In the United States lately, professional sports have been a locus of the same virtue signaling and divisiveness that we endure in our politics and religion. In Europe, hooliganism has long been a sad element in the story of the so-called “beautiful game” of soccer. This summer’s European Cup tournament included tension over anti-racist gestures of “taking a knee” during national anthems, and there were reports of racist abuse of three English players after the Cup final.

Ted Lasso is a situation comedy for AppleTV+ that imagines a better way for men, for sports, and for all of our lives together. Season one was a sweet dream and a balm to many of our souls during the worst of our recent pandemic nightmare, and season two debuts today with great anticipation. Ted Lasso, played by Saturday Night Live alumnus Jason Sudeikis, is a good man who makes other men better, and the show is an invitation to change course toward everyday virtue for the male sex in general. Women love the show as well. In fact, it is one of those rare cultural offerings that would be hard for anyone not to like and find deeply enriching.

Lasso is an aw-shucks American football coach, unexpectedly hired and shipped across the Atlantic to ensure the failure of the fictional English Premier League soccer team AFC Richmond.

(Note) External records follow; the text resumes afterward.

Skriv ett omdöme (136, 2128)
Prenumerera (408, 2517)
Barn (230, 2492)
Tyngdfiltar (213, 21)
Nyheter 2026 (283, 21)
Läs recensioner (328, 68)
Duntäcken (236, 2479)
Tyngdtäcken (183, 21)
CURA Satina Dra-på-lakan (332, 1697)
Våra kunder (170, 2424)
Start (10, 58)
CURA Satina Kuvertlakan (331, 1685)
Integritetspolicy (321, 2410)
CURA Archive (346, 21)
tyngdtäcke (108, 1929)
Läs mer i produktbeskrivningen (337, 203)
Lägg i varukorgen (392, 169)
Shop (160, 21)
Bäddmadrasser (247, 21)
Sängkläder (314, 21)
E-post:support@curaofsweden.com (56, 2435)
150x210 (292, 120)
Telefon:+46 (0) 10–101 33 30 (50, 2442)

The new owner, a powerful woman named Rebecca Welton, played by Hannah Waddingham, is counting on Lasso to be just another idiot man, whose predictable weaknesses will allow her to get back at her philandering ex-husband, who has lost his beloved football club in the divorce settlement. But Rebecca does not account for Ted’s unconventional, almost otherworldly, idea of success. Lasso turns out to be an antidote to all the so-called toxic masculinity poisoning AFC Richmond’s locker room—and our culture. He even changes his sweater, Mr. Rogers-style, when he gets to work each day.

Lasso is a servant leader—a coach with no guile whose primary concern is the development of character, even at the professional level. He is a funny and kindly Socrates figure in his interactions with everyone, and he is like Aristotle and Thomas Aquinas in viewing everything as having a purpose that can be moved toward its natural fulfillment and flourishing. Although the show is set in the post-Christian landscape of twenty-first-century England, Lasso displays an almost Christ-like ability to make disciples who make more disciples. He has his own worries, including a failing marriage back in the States, but his conversations about relationships and responsibility tend to have a ripple effect as his good words infect and spread.

Lasso is not perfect, and the show claims no Christian morality. But there are not-so-subtle threads throughout season one connecting ideas of chastity, monogamy, honesty, and cooperation. Lasso never gives up on hope, and he displays many of the fruits of the Spirit, being quick to forgive and caring nothing about his own glory or credit. Although Lasso’s philosophy of winning is not quite as theologically specific as C.S. Lewis’, his approach gets at one of Lewis’ most famous lines: “Aim at Heaven, and you will get the earth thrown in.”

Ted Lasso is simply heartwarming, loaded with Gen-X cultural references and hilarious Anglo-American misunderstandings. It features excellent music from the sometime evangelical Christian Marcus Mumford. The show helps to renew our faith in men, but also features great female roles, including (in addition to Hannah Waddingham) Juno Temple as Keeley Jones, whose personal growth involves moving beyond superficiality and promiscuity. If the new batch of episodes is anything like the first season, we may have the closest thing we can get these days to a once-in-a-decade sitcom like Seinfeld or The Office. And this show will make you feel a lot better than those. Its overarching message is Lasso’s favorite motivational word: “Believe.”

We may watch new episodes of Ted Lasso imagining that our crumbling institutions could possibly make good men again after all. And that would be a huge win for all of us.

Season two of Ted Lasso debuts July 23 on AppleTV+.